::: GIVEN ENTRIES

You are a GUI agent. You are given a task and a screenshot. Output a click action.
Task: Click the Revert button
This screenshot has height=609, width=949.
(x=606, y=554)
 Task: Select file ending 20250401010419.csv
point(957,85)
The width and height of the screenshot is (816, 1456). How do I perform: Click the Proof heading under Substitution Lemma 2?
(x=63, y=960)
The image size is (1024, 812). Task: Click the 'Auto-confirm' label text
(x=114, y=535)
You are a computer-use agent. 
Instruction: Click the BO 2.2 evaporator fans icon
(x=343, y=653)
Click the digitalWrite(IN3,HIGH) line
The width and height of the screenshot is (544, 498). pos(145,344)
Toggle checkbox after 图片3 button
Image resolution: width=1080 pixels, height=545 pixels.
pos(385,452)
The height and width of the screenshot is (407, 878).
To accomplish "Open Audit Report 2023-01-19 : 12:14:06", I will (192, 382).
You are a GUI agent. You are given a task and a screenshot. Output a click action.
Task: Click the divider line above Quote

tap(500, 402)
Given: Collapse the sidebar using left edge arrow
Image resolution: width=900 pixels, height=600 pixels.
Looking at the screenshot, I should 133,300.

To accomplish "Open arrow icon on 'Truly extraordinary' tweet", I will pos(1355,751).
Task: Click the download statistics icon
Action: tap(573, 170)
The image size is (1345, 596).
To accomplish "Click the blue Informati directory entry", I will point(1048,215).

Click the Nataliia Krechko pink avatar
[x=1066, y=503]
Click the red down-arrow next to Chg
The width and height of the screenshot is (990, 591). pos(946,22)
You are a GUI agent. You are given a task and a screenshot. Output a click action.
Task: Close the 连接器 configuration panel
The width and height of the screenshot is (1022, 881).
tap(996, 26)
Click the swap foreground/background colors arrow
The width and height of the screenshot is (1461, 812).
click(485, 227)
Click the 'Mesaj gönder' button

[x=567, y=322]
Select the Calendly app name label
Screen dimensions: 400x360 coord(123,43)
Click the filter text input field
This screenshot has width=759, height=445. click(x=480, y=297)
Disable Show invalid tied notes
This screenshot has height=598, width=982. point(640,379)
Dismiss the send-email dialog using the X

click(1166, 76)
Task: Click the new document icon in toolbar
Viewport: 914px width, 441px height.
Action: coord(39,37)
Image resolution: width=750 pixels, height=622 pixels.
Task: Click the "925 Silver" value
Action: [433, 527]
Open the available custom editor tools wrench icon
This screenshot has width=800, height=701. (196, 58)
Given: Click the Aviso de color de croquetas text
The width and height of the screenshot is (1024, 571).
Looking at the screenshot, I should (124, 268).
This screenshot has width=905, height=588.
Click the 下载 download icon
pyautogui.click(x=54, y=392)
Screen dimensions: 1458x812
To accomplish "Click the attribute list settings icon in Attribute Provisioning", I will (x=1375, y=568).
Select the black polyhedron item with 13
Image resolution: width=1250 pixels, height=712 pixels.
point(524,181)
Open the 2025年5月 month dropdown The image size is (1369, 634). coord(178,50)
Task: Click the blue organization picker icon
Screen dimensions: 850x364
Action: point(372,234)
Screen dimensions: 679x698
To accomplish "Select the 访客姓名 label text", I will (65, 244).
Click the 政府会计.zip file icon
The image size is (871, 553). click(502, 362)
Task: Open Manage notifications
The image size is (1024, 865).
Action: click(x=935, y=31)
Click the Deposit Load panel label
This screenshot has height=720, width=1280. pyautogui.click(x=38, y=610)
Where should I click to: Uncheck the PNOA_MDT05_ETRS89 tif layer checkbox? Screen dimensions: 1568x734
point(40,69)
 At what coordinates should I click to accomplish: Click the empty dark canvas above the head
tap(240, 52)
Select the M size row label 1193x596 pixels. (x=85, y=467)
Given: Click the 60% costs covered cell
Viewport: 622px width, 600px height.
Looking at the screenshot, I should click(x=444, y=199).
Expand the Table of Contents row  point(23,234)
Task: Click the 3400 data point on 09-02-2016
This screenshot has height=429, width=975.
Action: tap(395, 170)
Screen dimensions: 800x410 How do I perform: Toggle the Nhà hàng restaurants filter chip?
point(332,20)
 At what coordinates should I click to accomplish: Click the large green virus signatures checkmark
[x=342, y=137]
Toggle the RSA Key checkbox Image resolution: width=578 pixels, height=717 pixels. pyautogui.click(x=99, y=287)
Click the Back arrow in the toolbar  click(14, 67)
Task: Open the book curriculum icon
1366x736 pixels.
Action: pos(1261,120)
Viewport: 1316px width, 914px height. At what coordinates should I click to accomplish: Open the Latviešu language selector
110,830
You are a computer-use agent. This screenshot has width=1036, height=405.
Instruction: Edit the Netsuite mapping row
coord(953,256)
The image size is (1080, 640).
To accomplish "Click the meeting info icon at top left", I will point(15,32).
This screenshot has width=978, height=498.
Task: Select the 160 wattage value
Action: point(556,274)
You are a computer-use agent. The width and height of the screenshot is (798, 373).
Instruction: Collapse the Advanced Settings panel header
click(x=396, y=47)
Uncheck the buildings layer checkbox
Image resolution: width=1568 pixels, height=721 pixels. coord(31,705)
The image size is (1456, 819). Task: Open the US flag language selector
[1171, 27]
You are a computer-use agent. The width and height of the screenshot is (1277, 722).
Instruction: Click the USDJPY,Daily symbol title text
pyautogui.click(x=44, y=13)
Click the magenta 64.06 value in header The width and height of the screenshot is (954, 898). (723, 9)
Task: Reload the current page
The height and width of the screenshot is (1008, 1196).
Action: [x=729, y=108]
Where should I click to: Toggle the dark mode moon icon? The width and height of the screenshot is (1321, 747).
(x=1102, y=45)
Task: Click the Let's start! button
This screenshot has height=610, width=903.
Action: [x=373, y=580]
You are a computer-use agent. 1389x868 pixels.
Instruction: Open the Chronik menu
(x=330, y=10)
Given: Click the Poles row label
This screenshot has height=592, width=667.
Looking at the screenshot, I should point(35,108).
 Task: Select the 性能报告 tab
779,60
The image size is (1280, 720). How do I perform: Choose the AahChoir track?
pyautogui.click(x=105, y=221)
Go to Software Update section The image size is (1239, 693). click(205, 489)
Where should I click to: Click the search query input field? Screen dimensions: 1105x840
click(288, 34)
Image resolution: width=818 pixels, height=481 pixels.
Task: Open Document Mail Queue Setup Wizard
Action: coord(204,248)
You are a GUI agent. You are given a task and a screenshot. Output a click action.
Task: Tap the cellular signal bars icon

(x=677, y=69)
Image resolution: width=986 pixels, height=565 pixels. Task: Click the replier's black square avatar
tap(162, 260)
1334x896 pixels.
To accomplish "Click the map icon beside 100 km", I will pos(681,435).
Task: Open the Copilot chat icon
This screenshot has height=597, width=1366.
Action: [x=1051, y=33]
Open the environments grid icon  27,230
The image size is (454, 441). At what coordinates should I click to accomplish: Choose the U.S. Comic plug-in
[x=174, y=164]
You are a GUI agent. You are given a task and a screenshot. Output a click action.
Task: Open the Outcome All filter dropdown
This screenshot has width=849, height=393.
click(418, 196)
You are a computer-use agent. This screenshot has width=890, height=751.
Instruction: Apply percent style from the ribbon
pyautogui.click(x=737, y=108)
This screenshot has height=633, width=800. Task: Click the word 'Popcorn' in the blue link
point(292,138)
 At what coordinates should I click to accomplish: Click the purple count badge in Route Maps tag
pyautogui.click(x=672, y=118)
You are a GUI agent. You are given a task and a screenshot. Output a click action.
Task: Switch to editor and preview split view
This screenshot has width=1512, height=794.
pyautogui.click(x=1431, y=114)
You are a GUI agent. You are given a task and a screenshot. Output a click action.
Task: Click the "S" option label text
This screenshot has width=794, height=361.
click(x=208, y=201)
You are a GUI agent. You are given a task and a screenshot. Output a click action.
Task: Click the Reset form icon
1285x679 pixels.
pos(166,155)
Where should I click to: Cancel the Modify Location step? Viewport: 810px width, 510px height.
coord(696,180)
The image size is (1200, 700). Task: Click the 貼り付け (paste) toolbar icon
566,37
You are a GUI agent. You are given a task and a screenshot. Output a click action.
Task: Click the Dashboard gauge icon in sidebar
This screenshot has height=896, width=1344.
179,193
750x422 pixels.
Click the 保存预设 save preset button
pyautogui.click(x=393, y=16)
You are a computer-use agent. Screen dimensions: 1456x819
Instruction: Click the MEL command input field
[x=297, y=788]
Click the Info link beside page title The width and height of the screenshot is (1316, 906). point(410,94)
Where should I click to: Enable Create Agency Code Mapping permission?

::::::

A line counts if it includes the string "sidebar". State how many such lines the entries have, with no other text.

▶ _REPLY TO THE EXERCISE_
2